Paulatinamente las nuevas enaguas cortas comenzaron a denominarse “polisones”. En la cita siguiente se enumeran algunas variantes de esta infraestructura:
“La forma de echar atrás el pouf depende en gran medida de los polisones (...) Las señoras algo gruesas adoptan el polisón de cerda, que deja libres las caderas, y se compone de dos o tres volantes superpuestos fruncidos, bajo los cuales se ponen unos muelles que estrechan o ensanchan por medio de una jareta. Para las delgadas, el ahuecador jaula es preferible: se le hace de tul grueso, con muelles cubiertos por cintas de percal”[ii].
Los visitantes de los museos, cuando se topan con esta silueta, tuercen el gesto y la comentan irónicamente. Hoy se admiran los trajes más antiguos y los más recientes, pero no he conocido a nadie que tenga buenas palabras para la indumentaria tapicera por culpa precisamente del polisón. Claro, no existe otra moda tan enfrentada al canon femenino actual de belleza filiforme; las mujeres que mantienen a raya el crecimiento de los glúteos seguramente juzgarán el polisón como un adefesio.
Es de justicia reseñar que nuestras antepasadas también abrigaban ciertas dudas acerca del favor otorgado a su figura por semejante adminículo. Traemos ahora una cita muy curiosa donde Castelfido es interpelada sobre el combinado polisón-puf:
“Varias de mis amables lectoras se manifiestan tan hastiadas de los puffs y polisones que, por caridad, voy a levantar para ellas una punta del velo todavía corrido de las modas nuevas.

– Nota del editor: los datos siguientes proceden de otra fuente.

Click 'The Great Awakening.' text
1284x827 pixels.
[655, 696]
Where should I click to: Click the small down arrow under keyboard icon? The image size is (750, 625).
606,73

El puff espira (...) Las damas a la moda llevarán la primavera entrante vestidos sin puffs ni aldetas (sic.) Por el momento se reducen los puffs, se les disminuye, y en lugar de forrarlos con una segunda falda, se les da forma muy modestamente con la parte superior de la única falda, que se corta un poco más larga con este objeto”[iii].
Pero se equivoca de medio a medio y dos meses después se retracta[iv].

Corsés. La donosura del talle y aún la altivez de la espalda se confiaban a la constricción de un emballenado jubón interno. El corsé tapicero prolonga el éxito del romántico. La estrechez de la cintura, así como su profundidad, variable en cada década, son reflejos de su presión. Las españolas acaudaladas encargaban los corsés a lencerías parisinas. En España obtuvo notoriedad un corsé-faja de fabricación inventado por un tal Víctor Zugasti. La Moda Elegante lo menciona con tantos elogios que casi dan ganas de vestirlo:
“Nadie duda en Madrid que el corsé-faja merece ocupar un lugar preferente entre las invenciones encaminadas a conservar la estrechez del talle (...) Su inventor, Víctor Zugasti, obtuvo un premio merecido de la ex-reina doña Isabel, y su actual expendedora, doña Julia A. de Zugasti, ha llegado a reunir una clientela tan numerosa como distinguida”[v].
¿Que les parece poco? ¿Y si les digo que se consagró en el Imperio?:
“Doña Julia de Zugasti, directora de esta fábrica, acaba de ser premiada en la Exposición Universal de Viena con la medalla del Mérito, siendo esta la tercera Exposición en que dicha casa ha exhibido sus muestras, y la tercera vez que ha sido premiada, sin que se sepa por la prensa ni por ninguno de los medios de publicidad conocidos, que haya aparecido nunca premiada ninguna otra corsetera de España”[vi].


[i] Raymond, Emmeline. LME, nº. 2, 14/1/1870, p. 16.
[ii] Castelfido, Vizcondesa de.  LME, nº. 1, 6/1/1874, p. 7.
[iii] Ídem, nº. 8, 28/2/1873, p. 64.
[iv] Ídem, nº. 13, 6/4/1873, p. 102.
[v] Lelia. LME, nº. 27, 22/7/1870, p. 216.
[vi] Anuncio. LME, nº. 36, 30/9/1873, p. 292.
[vii] Castelfido, Vizcondesa de.  LME, nº. 2, 14/1/1878, p. 15.